#### Required work:
Starting at the line that contains "You are a computer-use agent.", write out every line through the end of the records below exactly as it appears, and leave out all pictures.
-------- Source data
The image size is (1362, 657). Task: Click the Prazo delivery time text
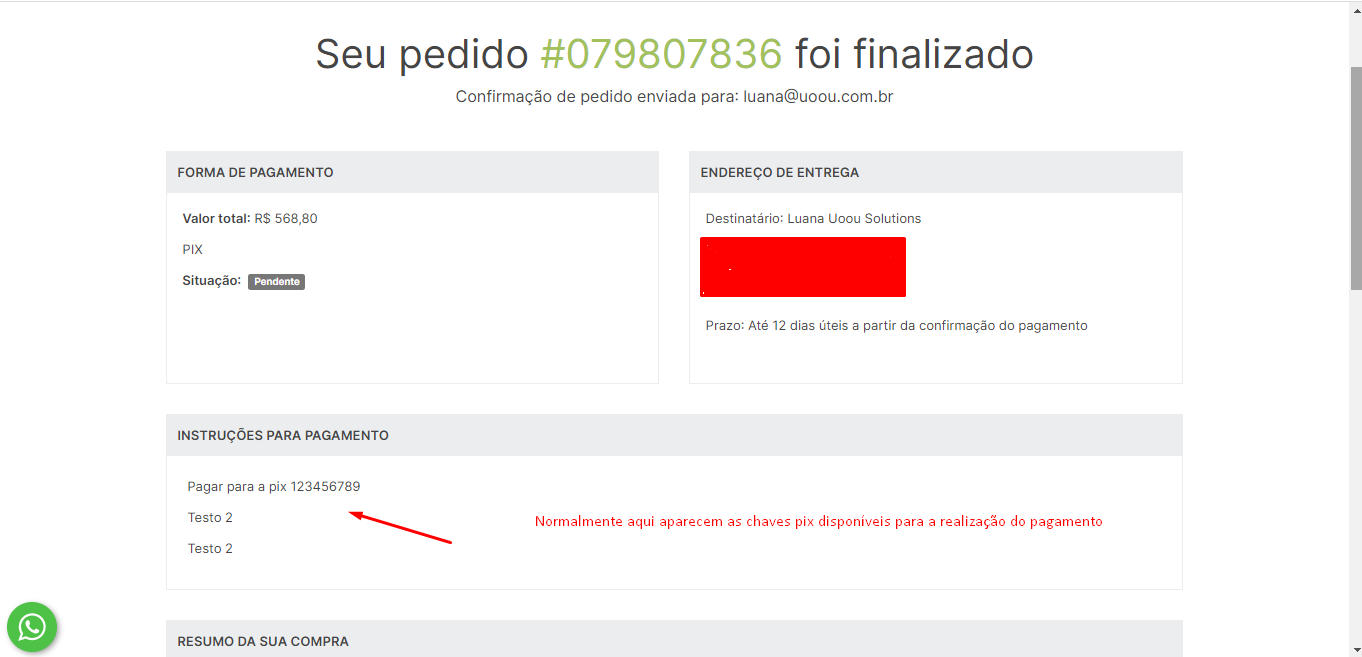click(x=897, y=326)
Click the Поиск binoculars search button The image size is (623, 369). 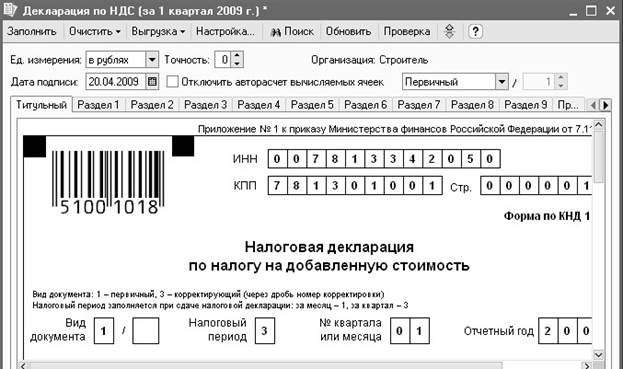point(292,31)
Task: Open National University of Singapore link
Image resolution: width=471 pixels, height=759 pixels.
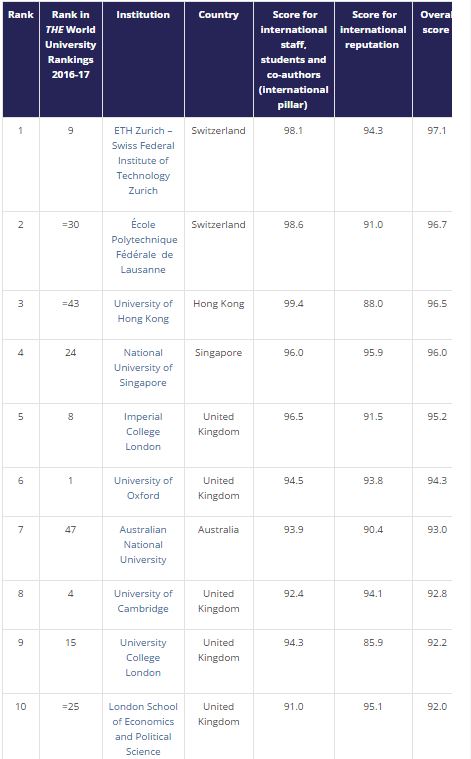Action: point(143,367)
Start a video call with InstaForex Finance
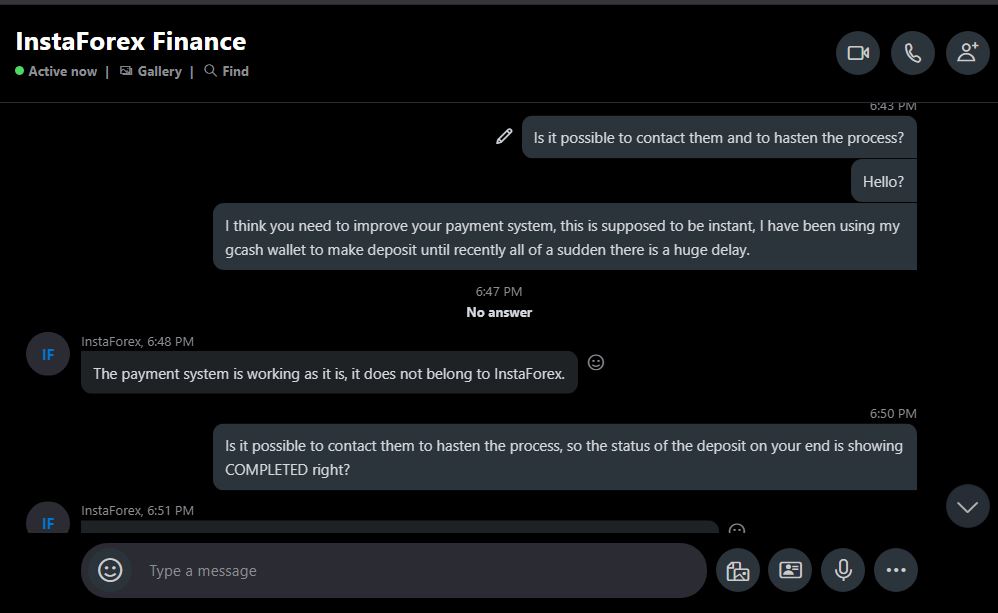 click(858, 53)
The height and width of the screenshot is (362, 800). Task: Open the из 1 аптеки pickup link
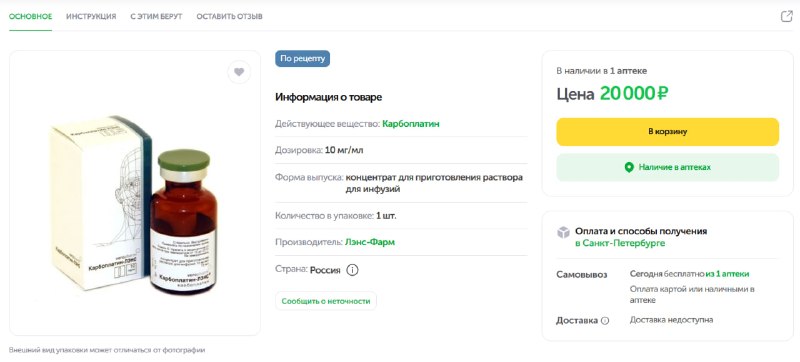coord(728,274)
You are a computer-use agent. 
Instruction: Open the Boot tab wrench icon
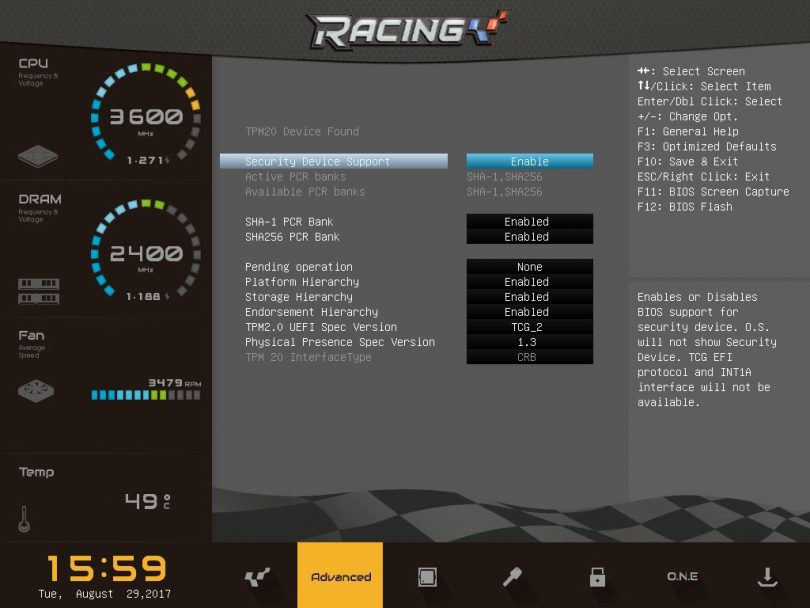tap(512, 577)
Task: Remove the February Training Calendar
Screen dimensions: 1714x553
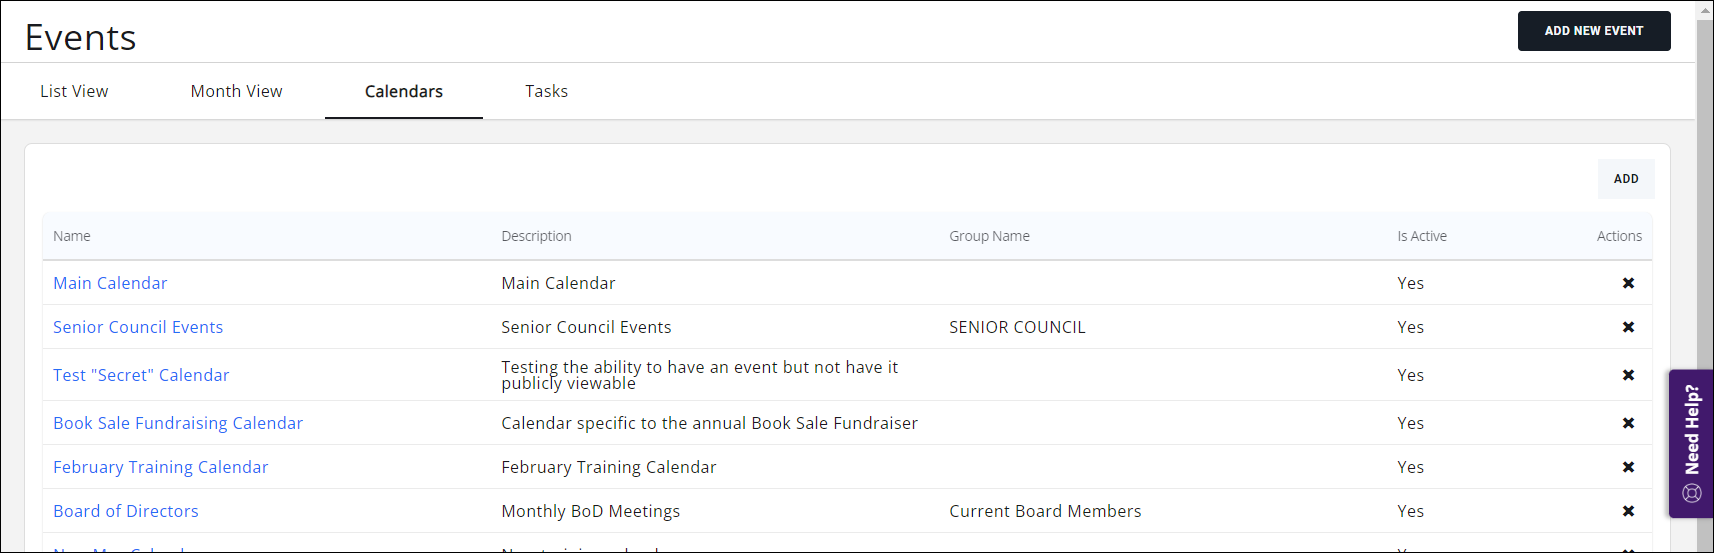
----------------
#### Solution to the exercise:
You are a computer-use agent. 
Instruction: Open the Boot tab wrench icon
tap(512, 577)
Task: Remove the February Training Calendar
Screen dimensions: 1714x553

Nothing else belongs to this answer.